The homes' full-length porches hug front entrances. Brickwork and iron lattices encircle yards and contrasting pastel colors brighten outer walls.
The progress seems only a trickle. Soon it might become a flood.
After three years of quiet planning and property acquisition, construction in Laney-Walker and Bethlehem is now poised to take off.
Three more homes are being built on Pine Street and 22 more are planned. At another site -- Holley Street, just off R.A. Dent Boulevard -- new homes also have appeared.
By the end of the year, construction will be under way at five sites, said Chester Wheeler, the director of Augusta's Housing and Community Development Department. The city agency serves as the master developer for revitalization of the two neighborhoods.
"It's exciting to see this kind of development in a neighborhood that, for years, had been abandoned," Wheeler said. "People didn't think it could be accomplished, but we know it can happen. It's a matter of changing the mindset."
The Augusta Commission in 2007 passed a $1-a-night hotel tax, to be split between inner-city revitalization and the new TEE Center's operations. Laney-Walker/Bethlehem revitalization will get $37.5 million over 50 years.
The plan is to buy property and finance re-development at "catalyst" sites, pockets of land visible from the neighborhoods' major corridors.
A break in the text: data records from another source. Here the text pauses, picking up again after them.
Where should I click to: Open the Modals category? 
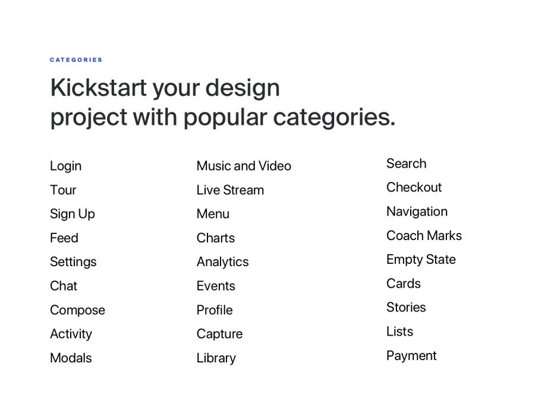point(71,358)
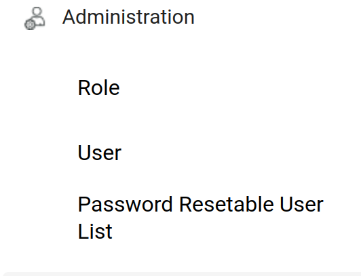Click the Administration user-gear icon
361x276 pixels.
[35, 18]
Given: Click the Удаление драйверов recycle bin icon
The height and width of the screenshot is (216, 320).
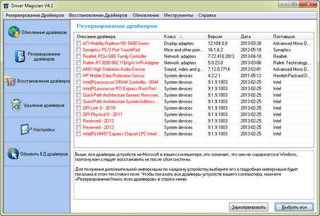Looking at the screenshot, I should (16, 103).
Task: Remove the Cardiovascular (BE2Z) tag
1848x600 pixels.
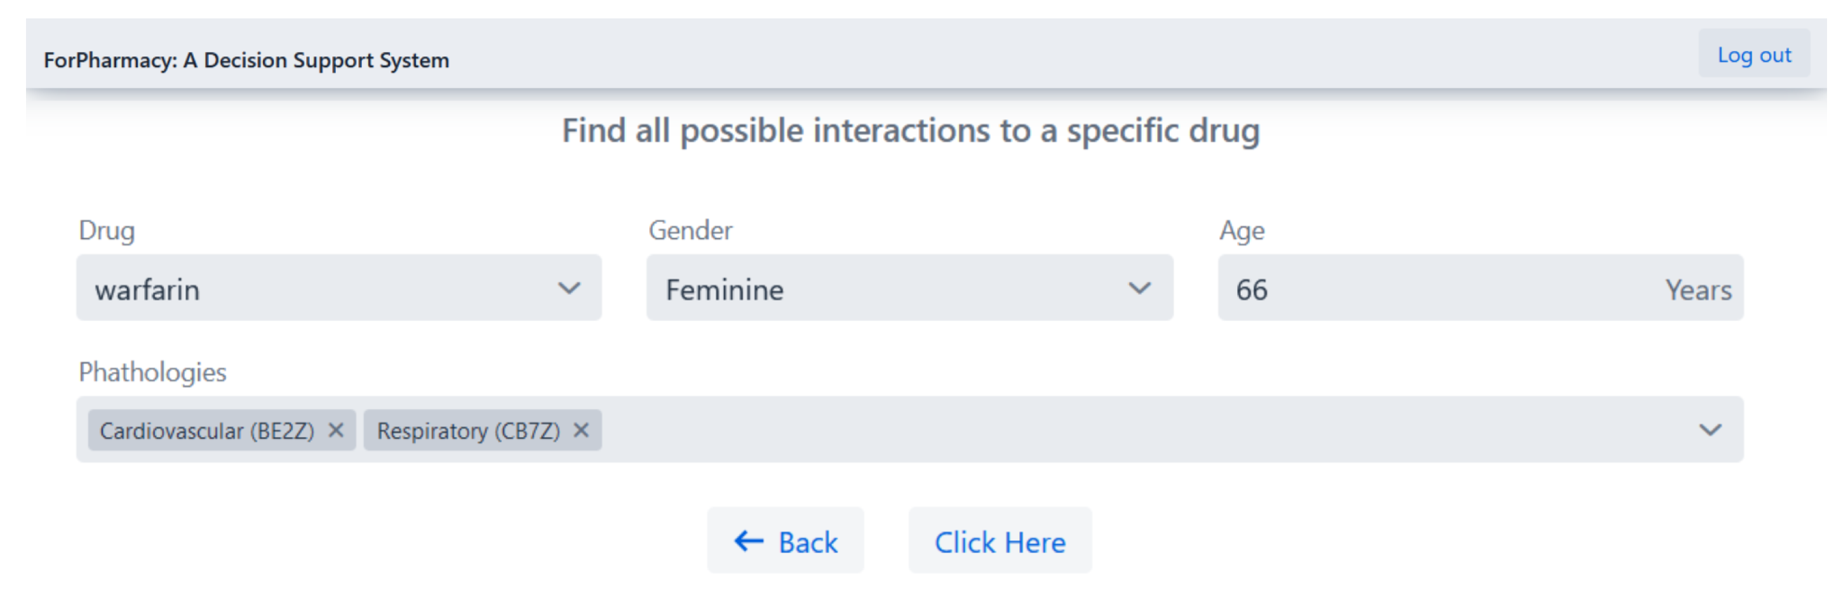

"You create a critical mass of development, where people can see a number of activities going on. That changes the environment," Wheeler said.
Wheeler projects the $37.5 million the city spends should spark enough interest from the private sector to get a total of $99 million reinvested in Laney-Walker and Bethlehem.
The plan uses multiple strategies.
One is to invest in housing first and commercial properties second, said Jesse Wiles, a consultant for Housing and Community Development.
"There's market potential for Laney-Walker in retail, but it's driven by rooftops," he said. "For example, in the Bethlehem neighborhood, well over 40 percent of properties are abandoned. That's not enough rooftops to attract grocery and convenience stores."
Wiles said 35 percent to 60 percent of houses should be owner-occupied and rents need to reach market rates and be unsubsidized. That tells the market the neighborhood is stable.
"Then, retail will come," he said.
Another strategy is to make inner-city redevelopment easier by removing barriers. Developers like to build on empty land, not hassle with neighborhoods with a multitude of owners and buildings in various stages of disrepair, Wheeler said.
That's why Housing and Community Development focused on purchasing contiguous lots first, Wiles said. A full-time team approached owners all over the country and cleared titles on their properties.
"We had a significant amount of success. Seven out of 10 owners were willing sellers," Wiles said.
The city demolished dilapidated structures, Wheeler said.
It also assists the developers by performing engineering studies, creating design guidelines, providing a marketing campaign for the revitalization project and a brokerage firm to manage sales.
"The developers don't have to deal with things they normally would have to. It's a piece of cake for them now," Wheeler said.
A final strategy is to leverage public dollars to attract private investment.
Housing and Community Development offers low-interest loans to residential and commercial developers for up to 25 percent of construction costs. That can make a project affordable, Wheeler said.
Similar incentives are given to home buyers and also to people who already own a home who want to make repairs. To qualify for a loan, renovators must bring their buildings up to code.
Martin Melaver is a third-generation real estate planner, developer and broker from Savannah and the marketing consultant for the Laney-Walker/Bethlehem project.
"We're in a very tough economy, and these neighborhoods have endured four decades of decline," he said. "That being said, this is about as brilliant a strategy as I've ever seen."
Over 16 million Americans are looking to move back into urban cores, where they can live, work and play in a neighborhood that has a sense of community, Melaver said.
Cities that capitalize on that trend will reap rewards.
Laney-Walker and Bethlehem might be two of Augusta's poorest neighborhoods but, unlike other downtown master plans, theirs is funded.
"We have all the pieces we need to make it happen," he said. "I believe the biggest hurdle is just getting Augustans to believe in it."